— What to work on —
Copy out everything from the first line of the entries down to the line containing "point(1145,617)", keeping both ends.

** start Listing **

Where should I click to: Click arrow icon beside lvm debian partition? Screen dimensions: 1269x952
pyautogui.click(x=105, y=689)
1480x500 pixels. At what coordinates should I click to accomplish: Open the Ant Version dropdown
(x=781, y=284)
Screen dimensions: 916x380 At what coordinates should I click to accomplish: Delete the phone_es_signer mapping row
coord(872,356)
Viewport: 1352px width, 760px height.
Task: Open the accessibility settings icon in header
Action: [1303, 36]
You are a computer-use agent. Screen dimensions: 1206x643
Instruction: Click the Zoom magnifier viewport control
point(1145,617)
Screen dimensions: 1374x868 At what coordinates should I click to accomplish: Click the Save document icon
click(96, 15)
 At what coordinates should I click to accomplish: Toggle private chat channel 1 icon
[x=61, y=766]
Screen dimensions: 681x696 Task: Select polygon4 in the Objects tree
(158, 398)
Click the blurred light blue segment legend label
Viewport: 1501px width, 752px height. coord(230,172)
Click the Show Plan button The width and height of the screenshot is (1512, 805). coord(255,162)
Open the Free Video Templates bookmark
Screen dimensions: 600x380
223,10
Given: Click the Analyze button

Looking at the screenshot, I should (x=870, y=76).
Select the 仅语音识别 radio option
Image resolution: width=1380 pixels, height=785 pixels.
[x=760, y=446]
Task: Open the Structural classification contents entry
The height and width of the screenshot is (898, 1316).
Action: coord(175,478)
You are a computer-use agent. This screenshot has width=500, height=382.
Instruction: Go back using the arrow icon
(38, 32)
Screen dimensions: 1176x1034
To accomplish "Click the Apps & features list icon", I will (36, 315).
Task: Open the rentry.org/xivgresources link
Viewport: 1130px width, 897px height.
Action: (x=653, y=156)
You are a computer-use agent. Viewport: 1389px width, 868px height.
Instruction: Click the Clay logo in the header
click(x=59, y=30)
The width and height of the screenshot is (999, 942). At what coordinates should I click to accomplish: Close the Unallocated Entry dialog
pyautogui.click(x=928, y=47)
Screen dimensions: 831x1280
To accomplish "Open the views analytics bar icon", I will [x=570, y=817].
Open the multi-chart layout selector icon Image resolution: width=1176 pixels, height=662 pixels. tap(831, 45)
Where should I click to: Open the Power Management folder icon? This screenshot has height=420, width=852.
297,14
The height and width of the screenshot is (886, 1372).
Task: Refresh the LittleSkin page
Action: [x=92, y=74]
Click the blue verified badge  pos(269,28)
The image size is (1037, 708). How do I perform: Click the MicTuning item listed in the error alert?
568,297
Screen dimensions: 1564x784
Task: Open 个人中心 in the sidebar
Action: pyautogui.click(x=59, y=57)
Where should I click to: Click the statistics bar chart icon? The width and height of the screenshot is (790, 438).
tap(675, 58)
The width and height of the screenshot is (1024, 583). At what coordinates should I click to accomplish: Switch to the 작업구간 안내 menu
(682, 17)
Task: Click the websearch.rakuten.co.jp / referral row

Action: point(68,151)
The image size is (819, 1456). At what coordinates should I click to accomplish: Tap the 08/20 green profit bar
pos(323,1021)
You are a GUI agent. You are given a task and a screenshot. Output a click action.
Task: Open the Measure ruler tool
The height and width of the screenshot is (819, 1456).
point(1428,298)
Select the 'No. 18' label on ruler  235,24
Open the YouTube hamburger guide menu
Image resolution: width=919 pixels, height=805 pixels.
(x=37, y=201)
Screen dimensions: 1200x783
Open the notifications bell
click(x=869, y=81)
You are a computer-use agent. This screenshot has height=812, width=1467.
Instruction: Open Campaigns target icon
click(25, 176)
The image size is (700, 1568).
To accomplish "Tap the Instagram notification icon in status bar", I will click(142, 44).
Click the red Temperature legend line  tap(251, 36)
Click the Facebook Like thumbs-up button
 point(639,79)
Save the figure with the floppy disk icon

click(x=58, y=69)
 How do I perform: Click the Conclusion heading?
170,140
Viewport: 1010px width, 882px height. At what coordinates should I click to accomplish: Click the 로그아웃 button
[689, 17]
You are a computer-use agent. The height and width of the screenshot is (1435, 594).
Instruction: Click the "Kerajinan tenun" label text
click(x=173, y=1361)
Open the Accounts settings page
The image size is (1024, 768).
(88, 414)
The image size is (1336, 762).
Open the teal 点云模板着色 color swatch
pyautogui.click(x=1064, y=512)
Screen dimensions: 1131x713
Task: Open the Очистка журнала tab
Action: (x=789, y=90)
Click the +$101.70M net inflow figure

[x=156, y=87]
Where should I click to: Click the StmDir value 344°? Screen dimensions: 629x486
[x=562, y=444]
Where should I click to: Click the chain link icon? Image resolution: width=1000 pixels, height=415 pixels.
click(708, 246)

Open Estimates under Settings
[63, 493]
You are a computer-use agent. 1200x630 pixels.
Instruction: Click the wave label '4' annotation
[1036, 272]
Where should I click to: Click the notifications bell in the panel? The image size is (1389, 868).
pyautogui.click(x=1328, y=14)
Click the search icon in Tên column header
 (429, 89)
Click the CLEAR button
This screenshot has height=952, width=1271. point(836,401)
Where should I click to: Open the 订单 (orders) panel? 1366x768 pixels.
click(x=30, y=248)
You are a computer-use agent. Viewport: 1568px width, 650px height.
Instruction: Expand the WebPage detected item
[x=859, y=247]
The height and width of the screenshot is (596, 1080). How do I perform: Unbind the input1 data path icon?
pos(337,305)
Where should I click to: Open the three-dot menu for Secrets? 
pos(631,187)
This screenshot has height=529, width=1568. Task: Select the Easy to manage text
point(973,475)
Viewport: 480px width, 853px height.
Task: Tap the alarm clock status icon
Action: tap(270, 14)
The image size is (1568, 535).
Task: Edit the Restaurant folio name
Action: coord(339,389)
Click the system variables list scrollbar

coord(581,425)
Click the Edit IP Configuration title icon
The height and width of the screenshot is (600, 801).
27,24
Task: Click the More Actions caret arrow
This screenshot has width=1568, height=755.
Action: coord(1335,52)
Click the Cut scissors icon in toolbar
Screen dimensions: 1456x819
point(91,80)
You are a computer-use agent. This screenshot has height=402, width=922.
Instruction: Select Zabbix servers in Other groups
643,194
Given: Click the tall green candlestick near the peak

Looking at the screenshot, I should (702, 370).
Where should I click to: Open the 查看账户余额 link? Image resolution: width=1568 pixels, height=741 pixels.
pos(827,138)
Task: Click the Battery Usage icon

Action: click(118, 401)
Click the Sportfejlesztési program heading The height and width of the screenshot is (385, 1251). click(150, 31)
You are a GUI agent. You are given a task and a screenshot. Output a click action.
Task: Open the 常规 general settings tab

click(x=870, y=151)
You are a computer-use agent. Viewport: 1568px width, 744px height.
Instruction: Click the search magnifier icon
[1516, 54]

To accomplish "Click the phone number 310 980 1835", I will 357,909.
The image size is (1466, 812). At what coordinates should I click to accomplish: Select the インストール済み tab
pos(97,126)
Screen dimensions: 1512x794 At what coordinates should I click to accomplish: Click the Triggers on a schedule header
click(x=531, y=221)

** end Listing **

— Exercise response —
Where should I click to: Click arrow icon beside lvm debian partition? Screen dimensions: 1269x952
pyautogui.click(x=105, y=689)
1480x500 pixels. At what coordinates should I click to accomplish: Open the Ant Version dropdown
(x=781, y=284)
Screen dimensions: 916x380 At what coordinates should I click to accomplish: Delete the phone_es_signer mapping row
coord(872,356)
Viewport: 1352px width, 760px height.
Task: Open the accessibility settings icon in header
Action: [1303, 36]
You are a computer-use agent. Screen dimensions: 1206x643
Instruction: Click the Zoom magnifier viewport control
point(1145,617)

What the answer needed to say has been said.